Reputation: 1260
I'm currently working on a lock-free singly linked list in C++11, and I'm having an issue with my popFront()
function - or I should at least say I know that it will have problems in certain instances.
In any case, this is what I currently have:
std::shared_ptr<T> popFront(void)
{
auto p = atomic_load(&head);
while(p && !atomic_compare_exchange_weak(&head, &p, p->next))
{}
return p ? p->data : std::shared_ptr<T>();
}
Note that head
is of type shared_ptr
.
However, I'm anticipate a few issues. The first being the situation in which two threads are executing popFront()

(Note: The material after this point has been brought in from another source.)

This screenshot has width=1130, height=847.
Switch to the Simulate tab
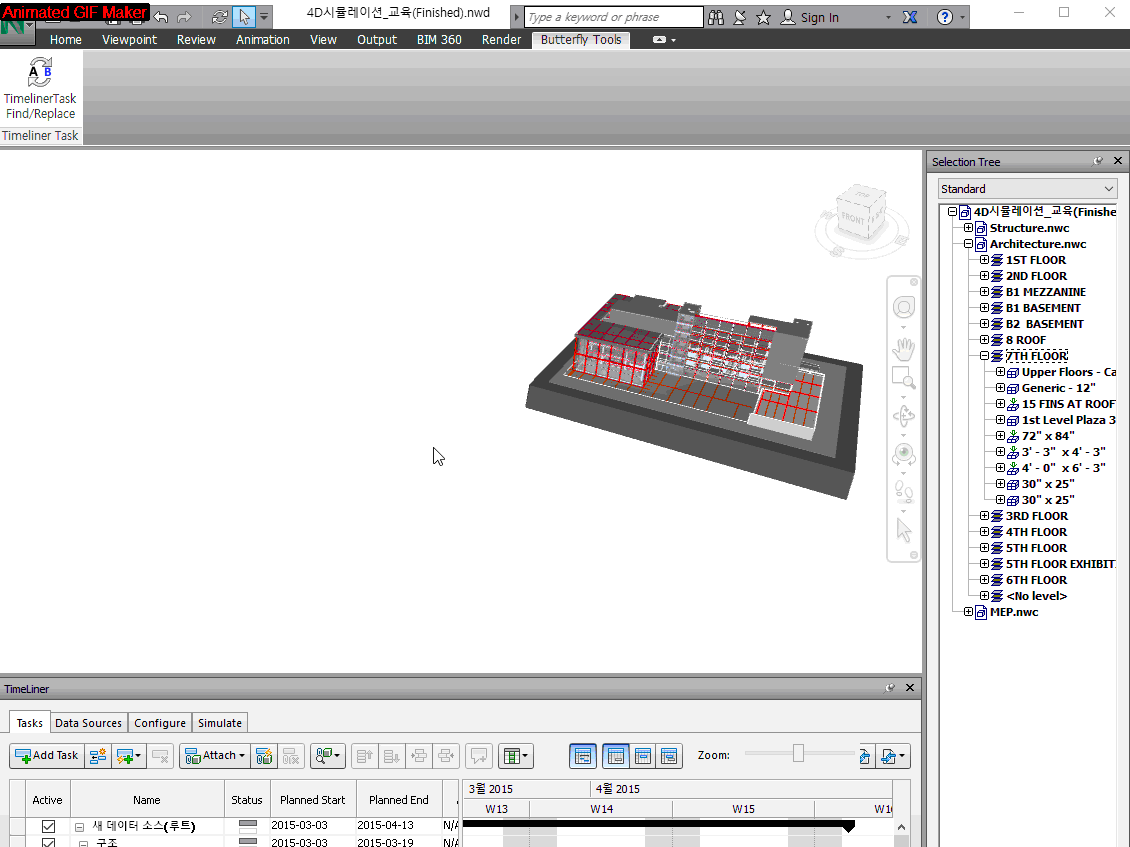click(x=219, y=723)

, they both read the same head
, and one thread finishes first. Before the second thread finishes, the caller deletes the object that was being pointed to, so the second thread is now working with deleted memory. The second issue is the classic ABA problem.
The idea behind this linked list is to have it be lock-free, so I want to avoid imposing a lock within this function. Unfortunately, though, I'm not sure how to address these issues. Any suggestions would be appreciated.
Upvotes: 3
Views: 1656
Reputation: 5344
One thing that helps make threads a lot easier is not freeing memory. If you are working with a bunch of linked list nodes, you might consider a pool of them. Instead of freeing a node, you return it to the pool. That handles part of your problem.

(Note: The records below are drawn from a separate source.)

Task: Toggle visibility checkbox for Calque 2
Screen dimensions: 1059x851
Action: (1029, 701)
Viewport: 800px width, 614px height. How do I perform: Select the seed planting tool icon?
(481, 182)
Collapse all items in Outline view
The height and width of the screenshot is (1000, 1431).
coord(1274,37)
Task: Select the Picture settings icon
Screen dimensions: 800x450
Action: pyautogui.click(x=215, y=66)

ABA is easy. You need to bump a counter each time you change the head pointer. You need to atomically write this counter with the pointer at the same time. If using 32 bit addressing, use the 64 bit compare and swap (CAS), and store the counter in the extra 32 bits. If using 64 bit addressing, avoid 128 bit compare and swap because it might be slow (on our Xenon chips, anything up to 64 bit is fast). Since windows and Linux both do not support full 64 bit addressing you can get away with using some of the 64 bits for the ABA. I use unions to do this for both 32 and 64 bit addressing modes.

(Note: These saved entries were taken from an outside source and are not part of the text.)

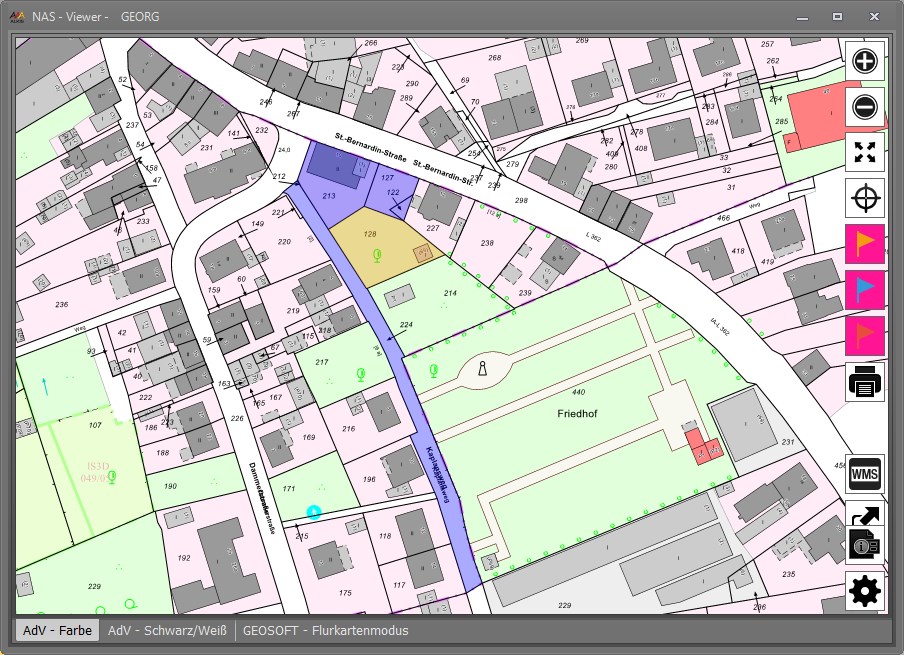Switch to AdV - Schwarz/Weiß mode
This screenshot has height=655, width=904.
coord(167,631)
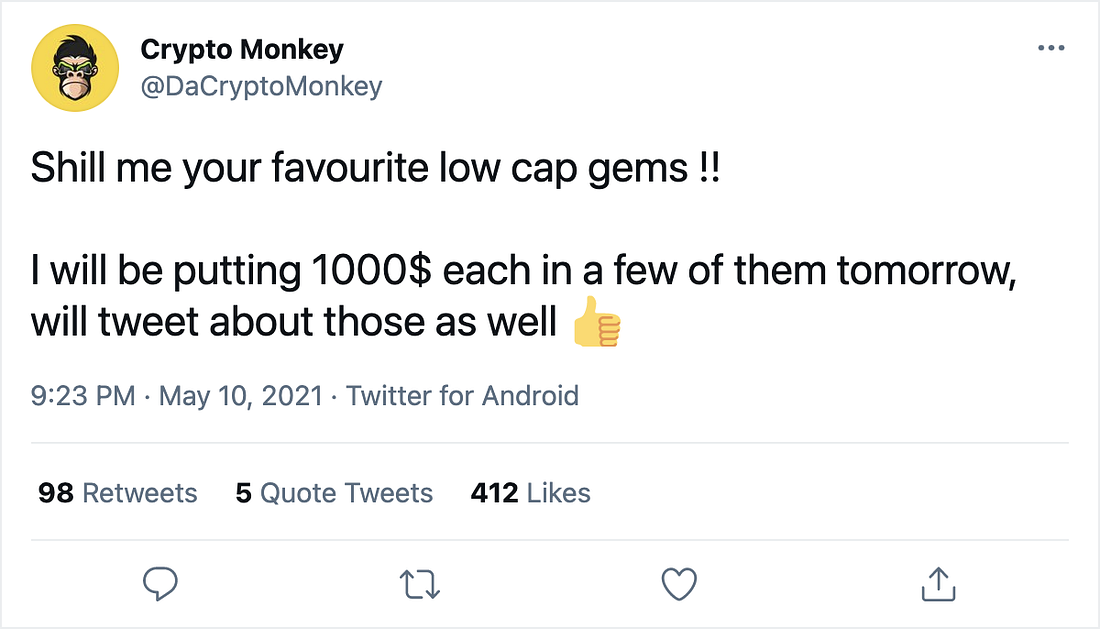1100x629 pixels.
Task: Open the Twitter for Android source link
Action: coord(462,395)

You don't need to count every change. You just need to catch every change. Even when trying to cause ABA with lots of threads changing the head as fast as possible, it will still rarely happen. In real life it rarely rarely rarely happens. I.e. you don't need to count very high. I usually use 4 bits and let it roll. I might get in trouble for that. Use more if you want.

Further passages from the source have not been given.